Modem electronic devices have become so complex that it is virtually impossible to simply design and build devices with the expectation that they will function correctly the first time. As such, it is usually necessary for a design engineer to model a new circuit design to determine if it functions correctly before proceeding with the design and build process.
Hardware description languages (HDL) are a type of programming-like language used to describe electronic components in a textual rather than schematic way. Thus, HDLs allow designers to represent the functionality of a electronic device as a software program. The HDL model of an electronic device can then be simulated on a computer to see if the design will function as intended. Any problems in the design can then be corrected in the HDL model, and the correction retested with another simulation. Thus, HDLs help design engineers avoid problems that could otherwise be undetected. By modeling the hardware first, problems with the design can be detected during simulation and fixed before the hardware is actually built.
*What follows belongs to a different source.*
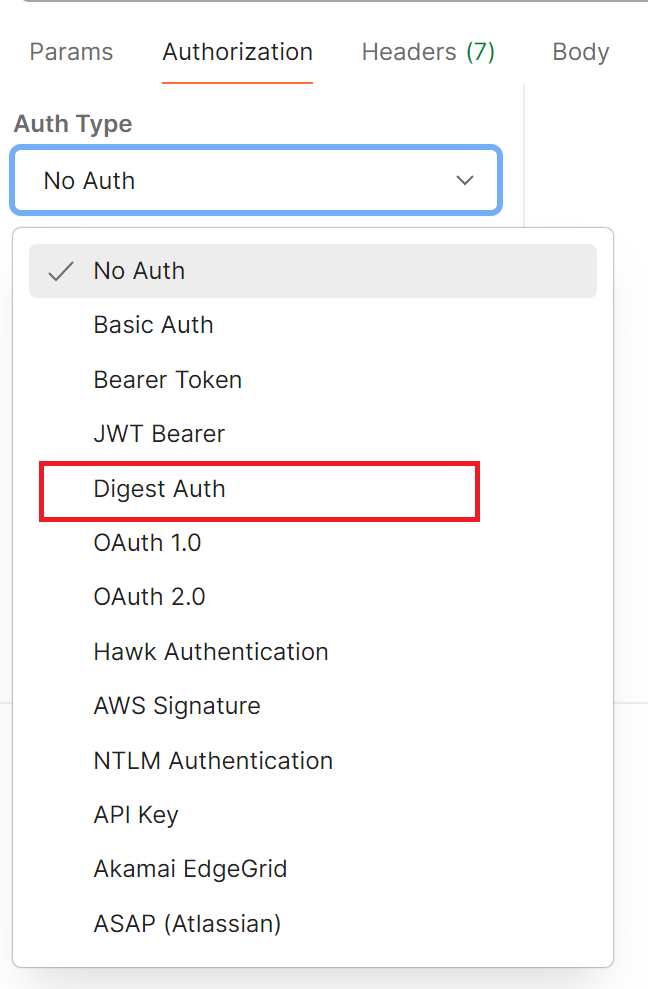Click the checkmark beside No Auth
The height and width of the screenshot is (989, 648).
[x=61, y=271]
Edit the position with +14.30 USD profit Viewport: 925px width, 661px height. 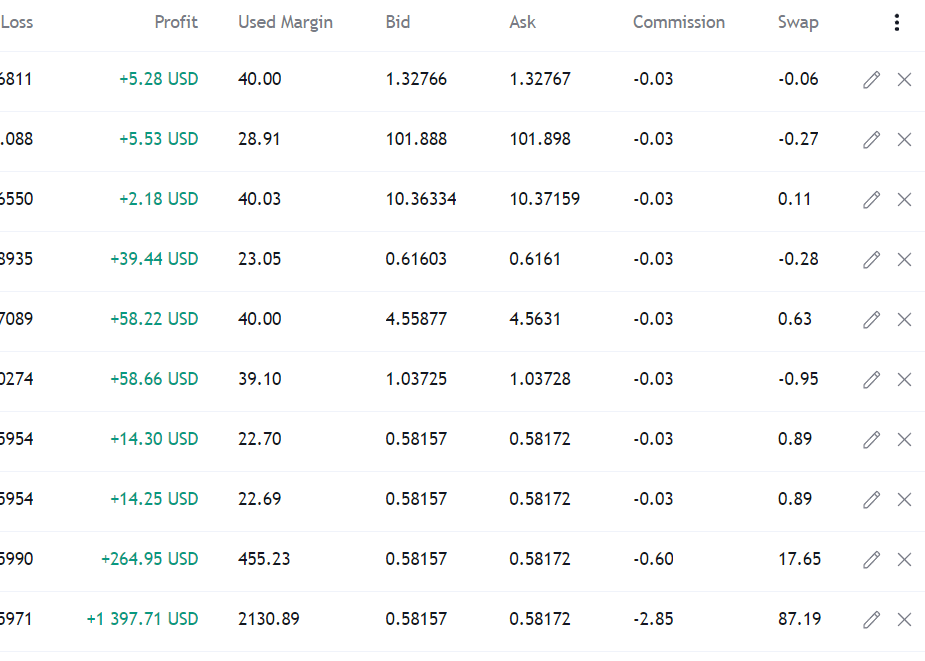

One issue with current HDL techniques is in the modeling of bidirectional wire input/outputs (I/O's). Bidirectional wire I/O is the general term for any connection that serves as both an input and an output to electronic devices. For example, bidirectional wire I/O's include the wire connection between logic circuits on VLSI chips and the packaging interconnect, the wire bond between the VLSI chips and the encapsulating package, and the leads or connection solder balls that are used to connected to packaged integrated circuit devices. The modeling of bidirectional wire I/Os is especially important for simulation of digital electronic devices. The modeling of bidirectional I/O's is complicated by the necessity of accurate timing information for signal flow in both directions. Current method of modeling bidirectional I/O's use simple switch based models to represent the bidirectional wire I/O. For example, when using the Verilog HDL language, TRAN primitives have been used as the switch to model the bidirectional wire I/O's. The TRAN primitive provides the basic functionality of the switch which is used in the model. These switch based models, while satisfying the functional requirements of modeling the bidirectional wire I/O, cannot meet the timing annotation requirements needed for accurate simulation.
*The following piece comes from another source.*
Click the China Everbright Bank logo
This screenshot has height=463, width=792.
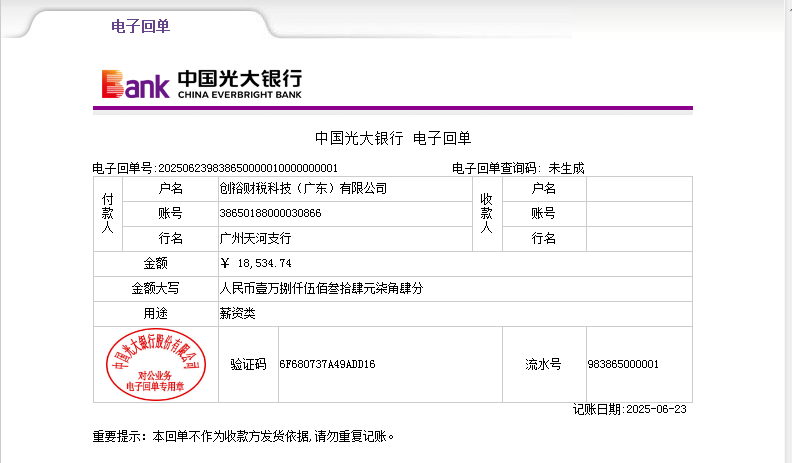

Another problem in some simple HDL models is that modeling these models sometimes caused incorrect state transitions, resulting in simulation failure. For example, in some Vital HDL models, a behavioral model that used a break-before-make operation was used to model bidirectional wire I/O's. Unfortunately, the break-before-make behavior caused the model to go into a high impedance state before going into its final state. This extra transition would cause problems in some simulations. For example, when used to model a clock such a false transition to a high impedance state could cause false clock events downstream.
Thus, there currently exists no method or system that facilitates timing accurate modeling of bidirectional wire I/O's using HDL models. Therefore, what is needed is an improved method for bidirectional wire I/O modeling.